Perkembangan ini juga memicu persaingan di pasar domestik. Produsen lokal seperti PT. United Motor Indonesia (UMI) dan perusahaan asing lain mulai mengumumkan rencana serupa untuk meluncurkan truk listrik. Kompetisi ini diharapkan akan menurunkan harga jual dan mempercepat adopsi teknologi baru.

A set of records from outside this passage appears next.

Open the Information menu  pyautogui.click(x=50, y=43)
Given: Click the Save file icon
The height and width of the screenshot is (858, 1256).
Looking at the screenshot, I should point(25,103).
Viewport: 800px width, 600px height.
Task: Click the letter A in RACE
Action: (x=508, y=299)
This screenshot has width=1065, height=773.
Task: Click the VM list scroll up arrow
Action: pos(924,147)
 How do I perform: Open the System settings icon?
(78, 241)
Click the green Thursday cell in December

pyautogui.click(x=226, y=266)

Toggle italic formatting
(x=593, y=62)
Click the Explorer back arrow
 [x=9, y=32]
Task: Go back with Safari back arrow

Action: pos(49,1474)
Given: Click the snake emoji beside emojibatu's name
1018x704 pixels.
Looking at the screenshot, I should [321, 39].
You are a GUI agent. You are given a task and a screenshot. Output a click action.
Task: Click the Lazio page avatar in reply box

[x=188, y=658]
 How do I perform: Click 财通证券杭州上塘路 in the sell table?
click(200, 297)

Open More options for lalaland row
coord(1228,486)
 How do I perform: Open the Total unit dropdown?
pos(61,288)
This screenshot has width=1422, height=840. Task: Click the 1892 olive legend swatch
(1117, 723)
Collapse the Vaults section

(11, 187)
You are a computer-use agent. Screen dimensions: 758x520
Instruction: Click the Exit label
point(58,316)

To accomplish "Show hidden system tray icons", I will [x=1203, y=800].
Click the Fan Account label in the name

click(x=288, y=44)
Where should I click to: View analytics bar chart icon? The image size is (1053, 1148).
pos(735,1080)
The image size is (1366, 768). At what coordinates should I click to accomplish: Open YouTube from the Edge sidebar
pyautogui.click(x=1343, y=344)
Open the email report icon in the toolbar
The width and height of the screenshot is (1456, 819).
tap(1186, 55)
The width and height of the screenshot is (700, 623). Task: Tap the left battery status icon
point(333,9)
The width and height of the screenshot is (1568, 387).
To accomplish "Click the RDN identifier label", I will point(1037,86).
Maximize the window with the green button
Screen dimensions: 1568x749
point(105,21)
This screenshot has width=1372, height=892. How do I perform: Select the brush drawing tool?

Di samping itu, universitas terkemuka di Indonesia, termasuk Institut Teknologi Bandung (ITB) dan Universitas Gadjah Mada (UGM), mulai menawarkan program riset bersama dengan industri untuk mengoptimalkan manajemen baterai serta mengembangkan teknologi pengisian cepat berbasis energi terbarukan.
Secara makro, keberhasilan JAC dalam menembus sektor berat dapat menjadi katalisator bagi transformasi energi di Indonesia. Dengan populasi lebih dari 270 juta jiwa dan pertumbuhan industri tambang serta perkebunan yang stabil, pasar potensial bagi kendaraan listrik kelas berat dapat mencapai ratusan ribu unit dalam dekade berikutnya. Jika didukung kebijakan yang konsisten serta kolaborasi antara pemerintah, produsen, dan lembaga riset, Indonesia dapat menjadi contoh sukses negara berkembang yang berhasil mengintegrasikan EV ke dalam industri berat.
Kesimpulannya, langkah JAC Motors memasuki pasar kendaraan listrik untuk tambang dan perkebunan menandai babak baru dalam upaya mengurangi ketergantungan pada bahan bakar fosil di Indonesia. Dengan teknologi baterai canggih, infrastruktur pengisian yang terus berkembang, serta insentif pemerintah, kendaraan listrik kelas berat memiliki peluang besar untuk mengubah lanskap operasional industri berat. Tantangan tetap ada, terutama terkait infrastruktur dan standar keselamatan, namun kolaborasi lintas sektor serta komitmen pada keberlanjutan dapat menjadikan transisi ini tidak hanya mungkin, tetapi juga menguntungkan bagi semua pemangku kepentingan.